» **Work required**: Find each line below containing the word "DETTOL" and copy it.

» **Dataset excerpts**:
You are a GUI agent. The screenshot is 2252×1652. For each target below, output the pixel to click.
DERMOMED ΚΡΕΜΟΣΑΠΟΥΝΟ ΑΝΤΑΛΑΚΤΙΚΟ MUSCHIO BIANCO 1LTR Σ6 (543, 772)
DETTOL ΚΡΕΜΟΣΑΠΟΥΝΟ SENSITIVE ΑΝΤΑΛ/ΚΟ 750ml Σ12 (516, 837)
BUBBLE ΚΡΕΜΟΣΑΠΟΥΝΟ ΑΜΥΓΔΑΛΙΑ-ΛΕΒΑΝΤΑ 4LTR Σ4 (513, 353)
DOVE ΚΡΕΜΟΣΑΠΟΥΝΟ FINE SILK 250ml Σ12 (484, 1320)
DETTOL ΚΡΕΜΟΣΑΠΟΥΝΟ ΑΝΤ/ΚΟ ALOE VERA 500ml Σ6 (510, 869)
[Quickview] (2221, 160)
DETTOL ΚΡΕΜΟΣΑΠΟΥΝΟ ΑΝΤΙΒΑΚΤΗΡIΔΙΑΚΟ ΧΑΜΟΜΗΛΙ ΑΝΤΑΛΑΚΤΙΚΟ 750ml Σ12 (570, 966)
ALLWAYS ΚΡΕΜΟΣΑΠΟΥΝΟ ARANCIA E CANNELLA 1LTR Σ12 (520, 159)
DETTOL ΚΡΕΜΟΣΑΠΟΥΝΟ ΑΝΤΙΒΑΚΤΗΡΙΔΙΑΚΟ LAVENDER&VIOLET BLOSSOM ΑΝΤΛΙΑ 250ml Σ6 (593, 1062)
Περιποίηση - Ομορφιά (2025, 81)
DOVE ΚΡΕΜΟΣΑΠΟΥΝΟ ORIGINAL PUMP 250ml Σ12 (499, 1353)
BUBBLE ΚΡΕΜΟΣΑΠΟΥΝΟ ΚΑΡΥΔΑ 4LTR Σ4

» **Task solution**:
DETTOL ΚΡΕΜΟΣΑΠΟΥΝΟ SENSITIVE ΑΝΤΑΛ/ΚΟ 750ml Σ12 (516, 837)
DETTOL ΚΡΕΜΟΣΑΠΟΥΝΟ ΑΝΤ/ΚΟ ALOE VERA 500ml Σ6 (510, 869)
DETTOL ΚΡΕΜΟΣΑΠΟΥΝΟ ΑΝΤΙΒΑΚΤΗΡIΔΙΑΚΟ ΧΑΜΟΜΗΛΙ ΑΝΤΑΛΑΚΤΙΚΟ 750ml Σ12 (570, 966)
DETTOL ΚΡΕΜΟΣΑΠΟΥΝΟ ΑΝΤΙΒΑΚΤΗΡΙΔΙΑΚΟ LAVENDER&VIOLET BLOSSOM ΑΝΤΛΙΑ 250ml Σ6 (593, 1062)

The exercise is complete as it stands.